Religion und Weltanschauung: Urteile des Europäischen Gerichtshofs für Menschenrechte (EGMR)
Aus den Urteilen des Europäischen Gerichtshofs für Menschenrechte (EGMR) geht hervor, dass die Begriffe „Religion“ und „Weltanschauung“ im weiteren Wortsinn auszulegen sind und Schutz bieten für:
- traditionelle Religionen
- nichtreligiöse weltanschauliche Überzeugungen
- Minderheitsreligionen
Bedingung nach Auffassung des Gerichtshofs ist, dass es sich um Ausdrucksformen handelt, die von „einer Vision“ zeugen, „von der eine gewisse Kraft ausgeht, sowie von Ernsthaftigkeit, Zusammenhang und Bedeutung“ (EGMR 7511/76 Campbell and Cosans v. UK, 25. Februar 1982).
Ausdrucksformen von Weltanschauungen: Urteile des Europäischen Gerichtshofs für Menschenrechte (EGMR)
Ausdrucksformen von Weltanschauung sind Gegenstände, Bildnisse, Kleidungsstücke oder Symbole, an denen zu erkennen ist, dass eine Person einer religiösen oder weltanschaulichen Überzeugung angehört. Denken wir beispielsweise an ein Bild, eine Figur, Kopftuch, Kippa, Turban, Kreuz, Davidstern, Hand der Fatima, Kirpan ...

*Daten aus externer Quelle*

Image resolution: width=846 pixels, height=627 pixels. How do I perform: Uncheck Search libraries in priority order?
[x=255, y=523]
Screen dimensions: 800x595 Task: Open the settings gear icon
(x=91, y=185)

Ausschlaggebend ist die Absicht der Person, die dies trägt. So urteilte der Europäische Gerichtshof für Menschenrechte (EGMR, 10. November 2005, Sahin/Türkei) zum islamischen Kopftuch, dass davon auszugehen ist, dass das Tragen des Kopftuchs durch eine Religion oder Weltanschauung motiviert oder inspiriert ist, wenn die Frau, die das Kopftuch trägt, damit „einer religiösen Regel“ zu folgen glaubt und „hiermit ihren Willen manifestiert, sich streng an die islamischen Pflichten zu halten“. Der Gerichtshof legt die Religionsfreiheit also in einem persönlichen oder subjektiven Sinn aus. Wichtig ist, dass theologische Diskussionen vermieden werden. Es ist somit nicht Sache des Staates, öffentlichen Dienstes oder Arbeitgebers, diese religiösen Pflichten anstelle der gläubigen Person zu interpretieren.

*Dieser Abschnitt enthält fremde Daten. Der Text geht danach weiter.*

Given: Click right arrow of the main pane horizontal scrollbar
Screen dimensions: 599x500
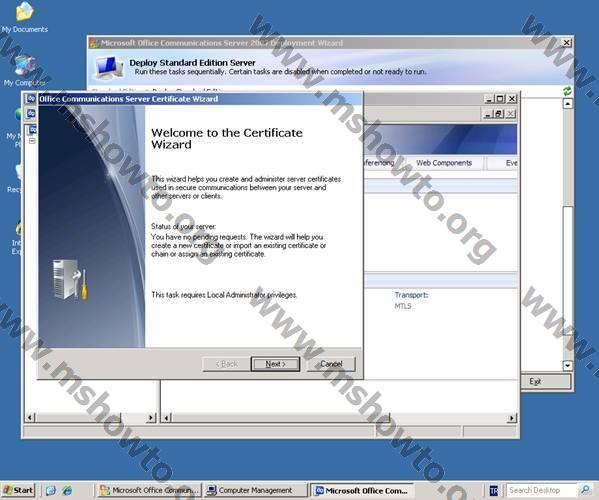Looking at the screenshot, I should [x=512, y=418].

Doch auch Handlungen können Ausdrucksform einer religiösen oder weltanschaulichen Überzeugung sein. Wenn eine Handlung eng mit einer Religion oder Weltanschauung verbunden ist, wird dies als Ausdrucksform einer Überzeugung im Sinne der Europäischen Menschenrechtskonvention betrachtet.

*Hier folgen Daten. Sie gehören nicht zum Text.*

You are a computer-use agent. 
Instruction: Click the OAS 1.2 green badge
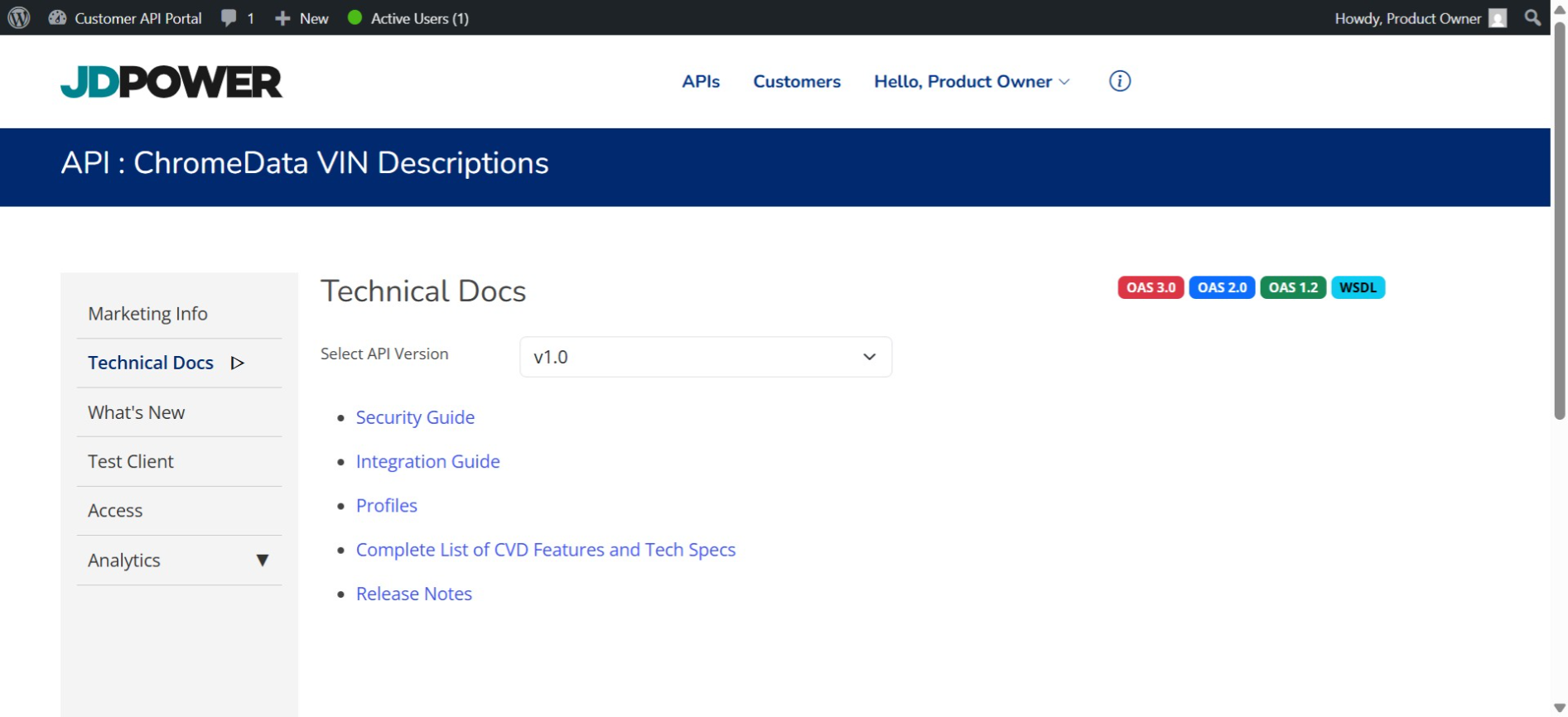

Einschränkungsmöglichkeiten Europäische Menschenrechtskonvention (EMRK) und Rechtsprechung des Europäischen Gerichtshofs für Menschenrechte
Die Freiheit, einen Glauben oder eine Weltanschauung zu bekennen, kann unter ganz bestimmten Bedingungen eingeschränkt werden. Diese Bedingungen sind in Art. 9 § 2 der Europäischen Menschenrechtskonvention (EMRK) festgehalten und wurden in der Rechtsprechung des Europäischen Gerichtshofs für Menschenrechte näher dargelegt. Nur wenn diese Bedingungen allesamt erfüllt sind, ist eine Einschränkung der Religionsfreiheit zulässig.
- Die Einschränkungen müssen gesetzlich vorgesehen sein. Dies bedeutet, dass sie auf einer gesetzlichen Grundlage beruhen müssen, die zugänglich und vorhersehbar ist. Wir sprechen in diesem Zusammenhang vom Rechtmäßigkeitsprinzip. Der Begriff „Gesetz“ in der Rechtsprechung des Europäischen Gerichtshofs ist in einem sehr weiten Wortsinn zu verstehen. Selbst eine vom Gemeinderat beschlossene Regelung (Staatsrat Entscheid Nr. 223.042) oder eine Schulordnung (Staatsrat Entscheid Nr. 228.752 vom 14. Oktober 2014) werden als Gesetz betrachtet.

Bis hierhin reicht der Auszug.